I was reading this document :
http://math.kennesaw.edu/~plaval/math4490/rotgen.pdf


Here the author says that from this figure
http://i.stack.imgur.com/KBw9l.png


that we can express $v_{\perp}$ like this :
T (v_{\perp}) = \cos(\theta) v_{\perp} + \sin(\theta) w


I don't understand this part. Can anybody explain how T(v_{\perp}) is \cos(\theta) v_{\perp} + \sin(\theta) w?

The first term: \cos(\theta) v_{\perp} should be evident from the figure. The second term is a bit trickier to understand - the w vector has magnitude equal to v_{\perp}, but is at 90 degrees to it. So the magnitude of the ( \sin \theta) w term is equal to the magnitude of ( \sin \theta) v_{\perp}, but points in the w direction. The vector w in turn is defined by \hat r \times \bold v . Hope this helps.

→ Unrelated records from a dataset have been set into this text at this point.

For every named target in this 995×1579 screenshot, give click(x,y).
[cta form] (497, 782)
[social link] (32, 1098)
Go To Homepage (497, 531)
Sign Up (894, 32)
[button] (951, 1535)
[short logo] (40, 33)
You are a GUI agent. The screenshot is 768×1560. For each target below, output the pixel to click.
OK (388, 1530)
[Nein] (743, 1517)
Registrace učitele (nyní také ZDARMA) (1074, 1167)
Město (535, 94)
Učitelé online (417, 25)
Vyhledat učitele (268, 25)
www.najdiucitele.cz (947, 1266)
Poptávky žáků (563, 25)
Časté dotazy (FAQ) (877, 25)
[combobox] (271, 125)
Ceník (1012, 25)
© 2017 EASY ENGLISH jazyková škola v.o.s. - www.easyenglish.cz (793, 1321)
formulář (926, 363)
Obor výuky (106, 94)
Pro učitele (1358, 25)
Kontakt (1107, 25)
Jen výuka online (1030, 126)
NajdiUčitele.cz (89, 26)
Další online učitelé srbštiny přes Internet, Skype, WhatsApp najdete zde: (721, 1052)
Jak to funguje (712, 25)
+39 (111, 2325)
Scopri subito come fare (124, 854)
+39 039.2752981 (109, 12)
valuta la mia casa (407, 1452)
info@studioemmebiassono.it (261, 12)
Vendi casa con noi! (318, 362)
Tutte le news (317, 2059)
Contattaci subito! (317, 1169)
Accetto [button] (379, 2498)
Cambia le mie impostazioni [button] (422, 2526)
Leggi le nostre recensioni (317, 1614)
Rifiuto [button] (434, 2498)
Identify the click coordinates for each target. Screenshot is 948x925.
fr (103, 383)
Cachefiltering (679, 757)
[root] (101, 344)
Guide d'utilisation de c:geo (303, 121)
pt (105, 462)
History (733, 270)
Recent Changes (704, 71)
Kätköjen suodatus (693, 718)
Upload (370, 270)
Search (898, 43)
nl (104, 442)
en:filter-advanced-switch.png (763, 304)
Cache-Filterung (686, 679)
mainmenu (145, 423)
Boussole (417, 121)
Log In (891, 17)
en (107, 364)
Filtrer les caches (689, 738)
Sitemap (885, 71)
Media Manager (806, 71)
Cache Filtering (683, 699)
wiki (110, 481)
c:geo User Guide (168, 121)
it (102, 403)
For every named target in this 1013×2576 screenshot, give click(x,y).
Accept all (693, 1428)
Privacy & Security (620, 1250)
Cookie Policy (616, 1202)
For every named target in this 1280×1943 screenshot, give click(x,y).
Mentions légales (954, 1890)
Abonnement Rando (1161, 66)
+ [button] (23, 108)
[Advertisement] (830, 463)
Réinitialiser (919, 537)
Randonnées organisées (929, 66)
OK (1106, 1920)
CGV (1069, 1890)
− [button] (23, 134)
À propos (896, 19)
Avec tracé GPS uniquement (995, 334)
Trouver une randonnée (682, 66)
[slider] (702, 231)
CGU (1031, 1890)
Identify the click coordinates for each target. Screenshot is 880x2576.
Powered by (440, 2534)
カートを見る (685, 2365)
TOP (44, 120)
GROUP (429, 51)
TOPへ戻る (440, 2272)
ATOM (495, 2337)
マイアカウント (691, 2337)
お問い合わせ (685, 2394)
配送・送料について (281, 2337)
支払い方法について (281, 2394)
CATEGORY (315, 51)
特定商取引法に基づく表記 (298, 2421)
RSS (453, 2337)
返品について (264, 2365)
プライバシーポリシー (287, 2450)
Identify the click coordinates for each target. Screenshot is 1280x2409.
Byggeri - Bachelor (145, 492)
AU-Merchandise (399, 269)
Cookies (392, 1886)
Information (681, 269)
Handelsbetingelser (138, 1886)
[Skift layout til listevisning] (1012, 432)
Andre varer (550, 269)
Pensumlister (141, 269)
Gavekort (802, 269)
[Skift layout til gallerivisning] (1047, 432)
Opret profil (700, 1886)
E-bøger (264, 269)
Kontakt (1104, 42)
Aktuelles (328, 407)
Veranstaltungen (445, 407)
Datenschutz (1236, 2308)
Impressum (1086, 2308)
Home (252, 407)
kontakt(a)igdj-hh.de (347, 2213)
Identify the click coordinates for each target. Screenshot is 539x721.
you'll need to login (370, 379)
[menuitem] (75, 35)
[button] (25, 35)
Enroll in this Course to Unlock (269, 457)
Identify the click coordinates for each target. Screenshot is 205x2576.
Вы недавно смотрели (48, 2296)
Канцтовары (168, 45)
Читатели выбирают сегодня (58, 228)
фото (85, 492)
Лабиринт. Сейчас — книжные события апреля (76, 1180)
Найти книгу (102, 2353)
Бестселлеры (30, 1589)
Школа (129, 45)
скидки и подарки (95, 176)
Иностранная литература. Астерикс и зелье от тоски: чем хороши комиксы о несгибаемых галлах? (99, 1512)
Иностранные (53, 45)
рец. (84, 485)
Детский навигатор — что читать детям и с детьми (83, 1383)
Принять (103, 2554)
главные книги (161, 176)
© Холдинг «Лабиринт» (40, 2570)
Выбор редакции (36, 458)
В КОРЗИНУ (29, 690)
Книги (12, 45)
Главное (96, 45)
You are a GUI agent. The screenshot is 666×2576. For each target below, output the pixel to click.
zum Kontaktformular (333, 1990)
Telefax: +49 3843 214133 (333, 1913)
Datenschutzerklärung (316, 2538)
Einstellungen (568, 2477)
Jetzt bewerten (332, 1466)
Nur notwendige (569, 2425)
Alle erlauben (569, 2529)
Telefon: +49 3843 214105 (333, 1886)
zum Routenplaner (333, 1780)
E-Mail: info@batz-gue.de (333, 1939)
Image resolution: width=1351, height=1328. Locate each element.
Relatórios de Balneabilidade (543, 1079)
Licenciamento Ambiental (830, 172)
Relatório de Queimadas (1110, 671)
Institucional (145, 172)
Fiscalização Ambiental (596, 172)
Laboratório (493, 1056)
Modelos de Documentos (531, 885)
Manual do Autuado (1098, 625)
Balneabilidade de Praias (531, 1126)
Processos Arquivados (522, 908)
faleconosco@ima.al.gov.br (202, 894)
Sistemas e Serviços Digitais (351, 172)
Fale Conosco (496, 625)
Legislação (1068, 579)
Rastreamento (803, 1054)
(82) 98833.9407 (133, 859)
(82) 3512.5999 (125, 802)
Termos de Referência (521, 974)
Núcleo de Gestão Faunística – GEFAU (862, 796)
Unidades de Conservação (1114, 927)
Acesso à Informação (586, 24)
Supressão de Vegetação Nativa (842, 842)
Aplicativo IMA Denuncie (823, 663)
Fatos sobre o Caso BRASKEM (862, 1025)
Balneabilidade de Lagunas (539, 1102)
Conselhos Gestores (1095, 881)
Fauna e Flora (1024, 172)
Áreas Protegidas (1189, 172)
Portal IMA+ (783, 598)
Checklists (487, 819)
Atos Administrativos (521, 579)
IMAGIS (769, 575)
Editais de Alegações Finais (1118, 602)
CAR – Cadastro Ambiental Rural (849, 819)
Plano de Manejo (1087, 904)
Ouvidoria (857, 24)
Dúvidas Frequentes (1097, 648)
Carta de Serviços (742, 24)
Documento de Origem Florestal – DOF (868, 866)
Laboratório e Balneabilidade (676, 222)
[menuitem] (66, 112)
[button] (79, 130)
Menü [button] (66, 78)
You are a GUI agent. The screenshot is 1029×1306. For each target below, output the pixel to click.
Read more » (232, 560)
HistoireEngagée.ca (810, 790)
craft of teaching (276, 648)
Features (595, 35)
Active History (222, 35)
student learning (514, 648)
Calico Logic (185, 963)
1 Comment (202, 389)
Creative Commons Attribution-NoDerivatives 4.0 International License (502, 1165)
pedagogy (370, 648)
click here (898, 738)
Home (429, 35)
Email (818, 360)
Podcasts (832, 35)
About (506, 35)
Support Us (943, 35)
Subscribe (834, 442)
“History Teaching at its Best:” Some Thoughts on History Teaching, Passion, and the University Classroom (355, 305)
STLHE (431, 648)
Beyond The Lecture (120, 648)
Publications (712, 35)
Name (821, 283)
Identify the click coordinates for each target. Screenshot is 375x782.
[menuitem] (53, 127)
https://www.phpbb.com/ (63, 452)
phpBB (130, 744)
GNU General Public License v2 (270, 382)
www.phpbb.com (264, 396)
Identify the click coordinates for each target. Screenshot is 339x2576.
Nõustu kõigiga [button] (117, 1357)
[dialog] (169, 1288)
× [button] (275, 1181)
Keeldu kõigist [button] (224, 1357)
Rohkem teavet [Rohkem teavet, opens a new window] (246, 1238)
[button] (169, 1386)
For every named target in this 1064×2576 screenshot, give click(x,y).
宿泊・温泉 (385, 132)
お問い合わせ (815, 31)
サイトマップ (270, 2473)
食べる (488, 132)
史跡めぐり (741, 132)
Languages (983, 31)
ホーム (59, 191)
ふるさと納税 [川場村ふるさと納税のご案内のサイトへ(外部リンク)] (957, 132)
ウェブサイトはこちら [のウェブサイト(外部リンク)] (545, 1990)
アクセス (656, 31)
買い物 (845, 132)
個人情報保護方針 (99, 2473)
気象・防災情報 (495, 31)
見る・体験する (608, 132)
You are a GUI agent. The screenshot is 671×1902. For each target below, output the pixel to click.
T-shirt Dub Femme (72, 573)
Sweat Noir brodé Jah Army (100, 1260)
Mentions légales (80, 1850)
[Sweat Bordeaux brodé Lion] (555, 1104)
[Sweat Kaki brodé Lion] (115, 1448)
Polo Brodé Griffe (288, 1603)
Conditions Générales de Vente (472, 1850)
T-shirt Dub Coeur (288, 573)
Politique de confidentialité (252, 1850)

Hello, Thanks for the answer. I understood that part. But thing i did not understood is that how can we express v_{\perp} as addition of \cos(\theta) v_{\perp} + \sin(\theta) w , that is the addition of its 2 component \cos(\theta) v_{\perp} and \sin(\theta) w. Is it same as meaning of 2 vector addition like Vab = Va + Vb?